# WORK REQUIRED
Within the entries below, every line containing "dimensions" is to be copied.

(Stored data)
--- START ---
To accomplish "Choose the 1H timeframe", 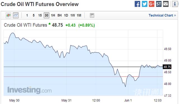I will 53,15.
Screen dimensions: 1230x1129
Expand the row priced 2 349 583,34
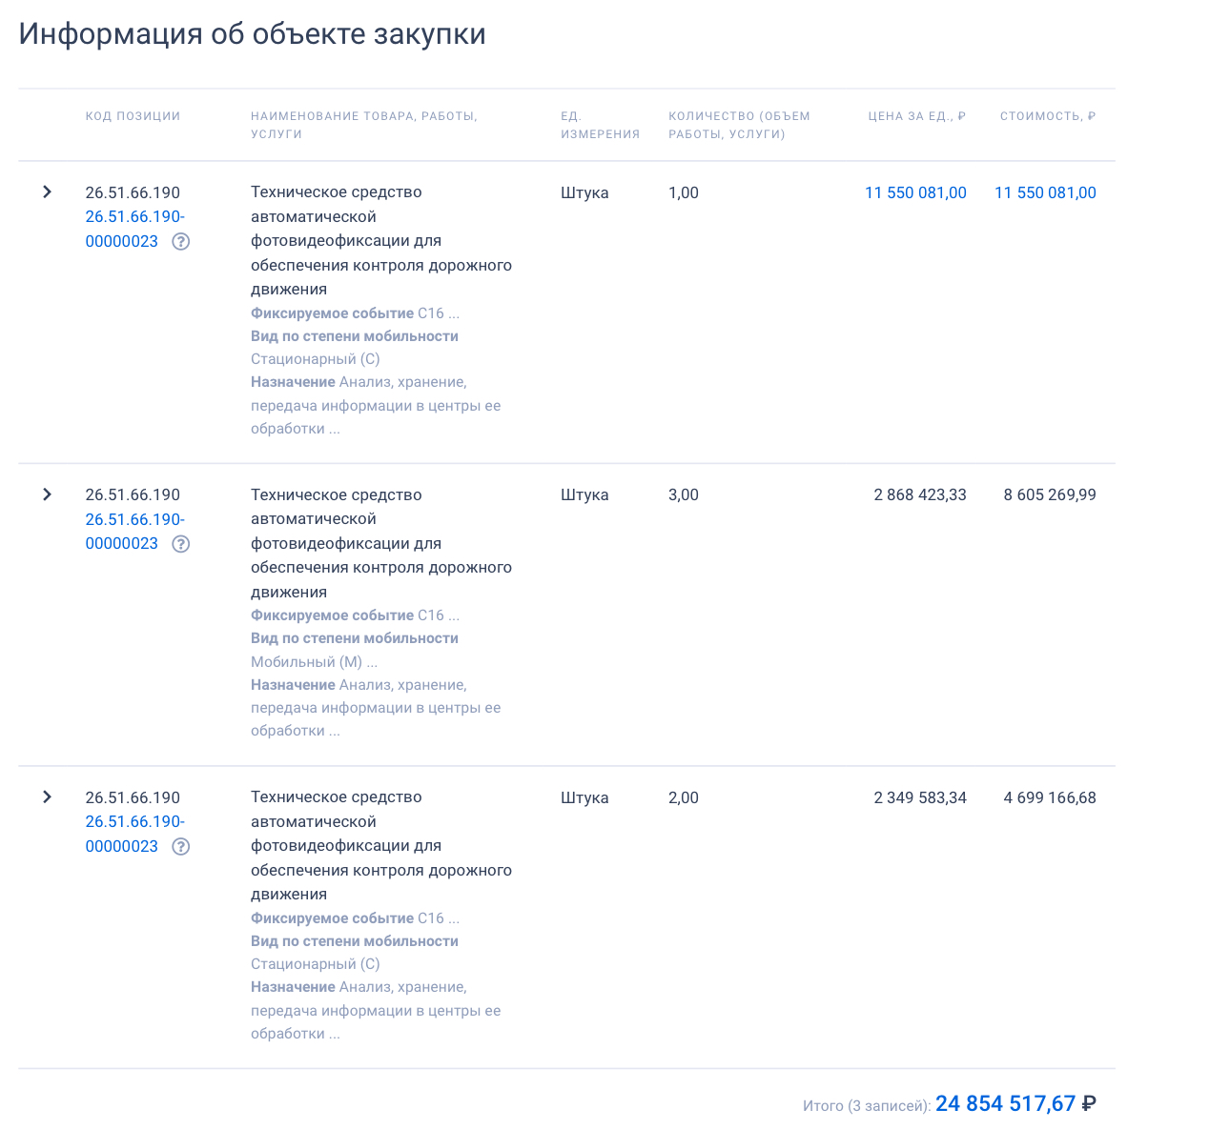[47, 797]
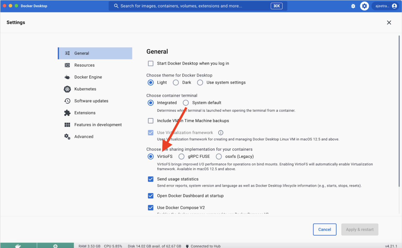The image size is (402, 248).
Task: Switch to Features in development
Action: click(98, 125)
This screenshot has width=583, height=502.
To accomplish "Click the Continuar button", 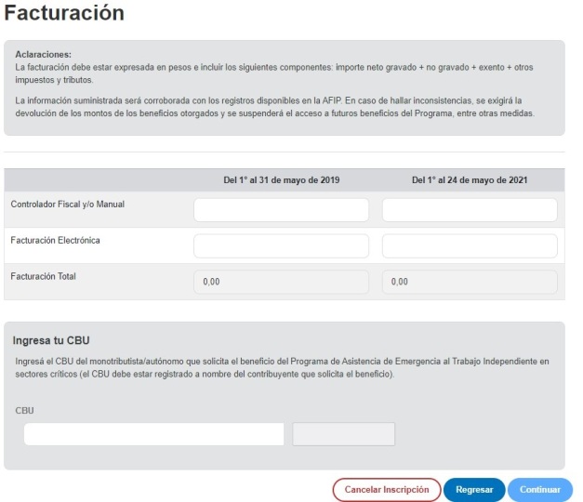I will (540, 489).
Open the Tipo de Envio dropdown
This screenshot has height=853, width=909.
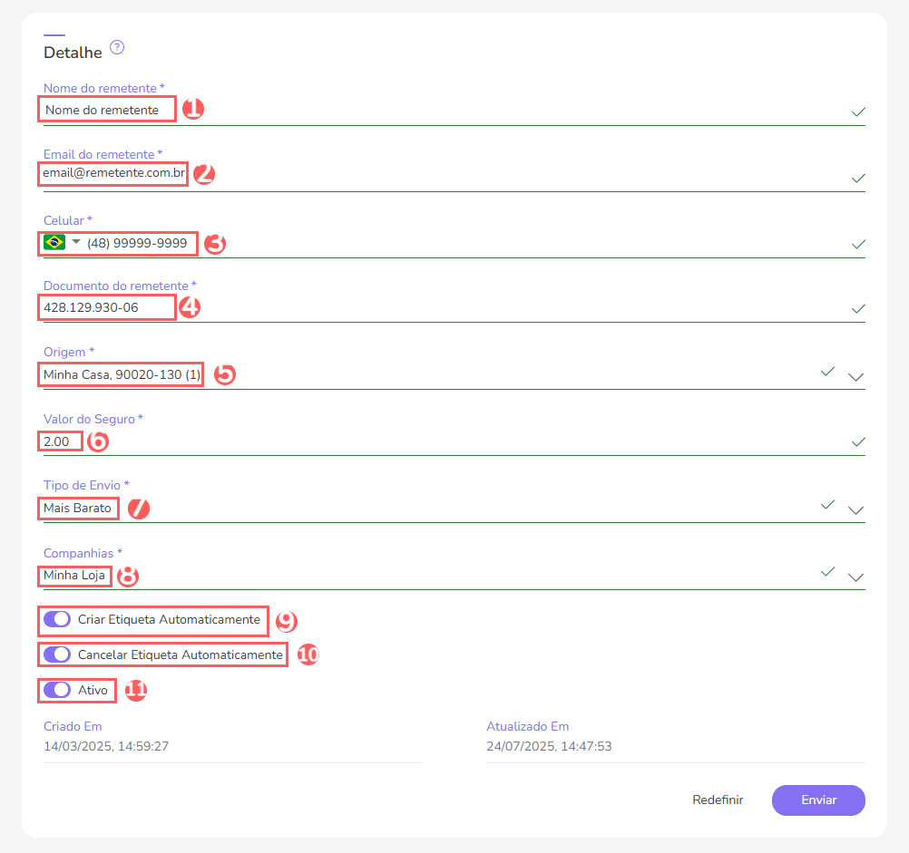[x=856, y=510]
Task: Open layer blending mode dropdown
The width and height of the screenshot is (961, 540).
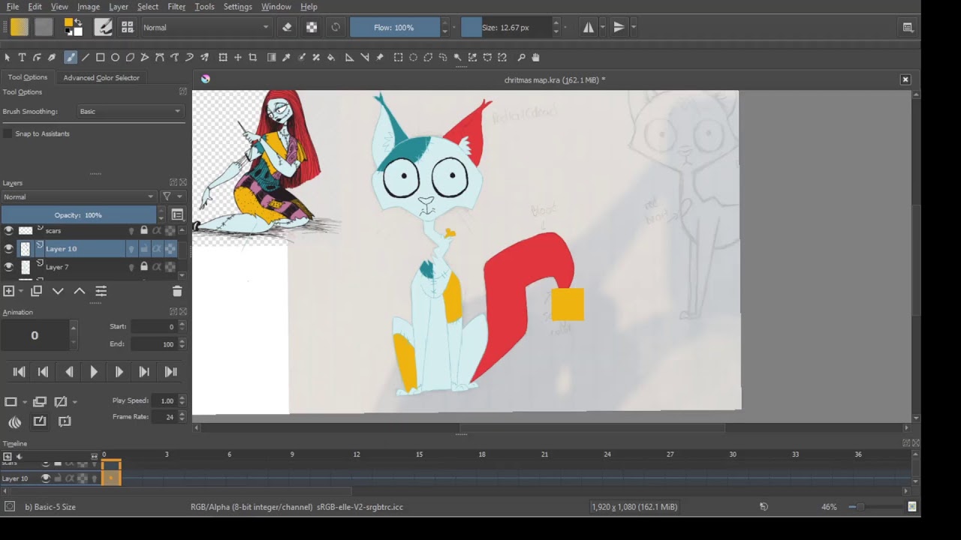Action: click(x=77, y=197)
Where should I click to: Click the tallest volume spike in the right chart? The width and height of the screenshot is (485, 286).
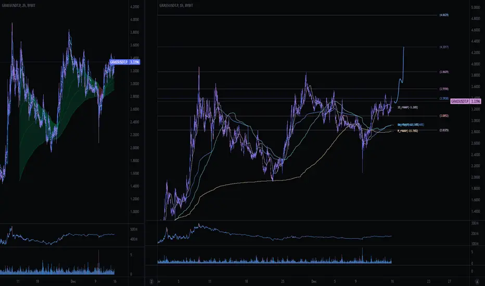362,255
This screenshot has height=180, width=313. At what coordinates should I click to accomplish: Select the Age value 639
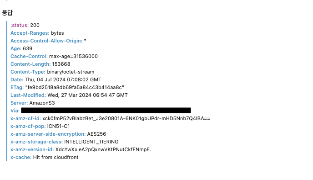click(x=28, y=48)

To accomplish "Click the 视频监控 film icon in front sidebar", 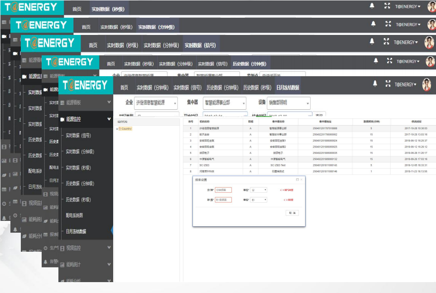I will pyautogui.click(x=62, y=248).
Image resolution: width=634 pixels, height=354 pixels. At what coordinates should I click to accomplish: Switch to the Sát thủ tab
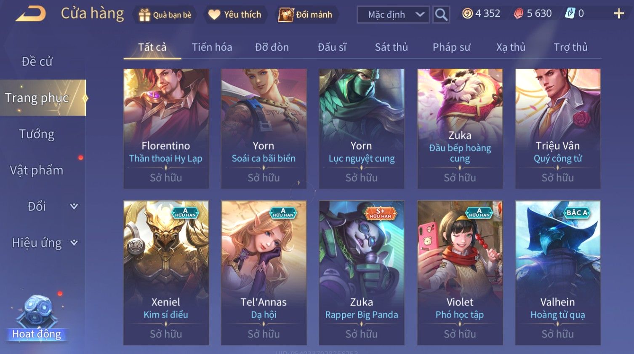point(392,47)
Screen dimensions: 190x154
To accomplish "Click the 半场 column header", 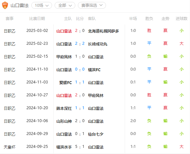I will 133,19.
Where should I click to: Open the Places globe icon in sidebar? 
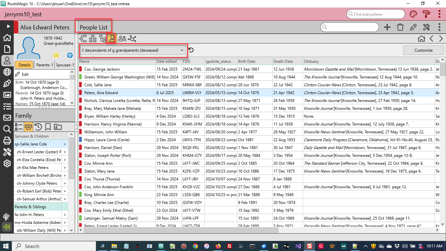[x=7, y=72]
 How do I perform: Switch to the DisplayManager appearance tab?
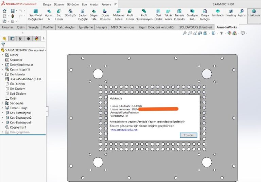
--- END ---
# SOLVED PROBLEM
Screen dimensions: 1230x1129
Screen dimensions: 190x154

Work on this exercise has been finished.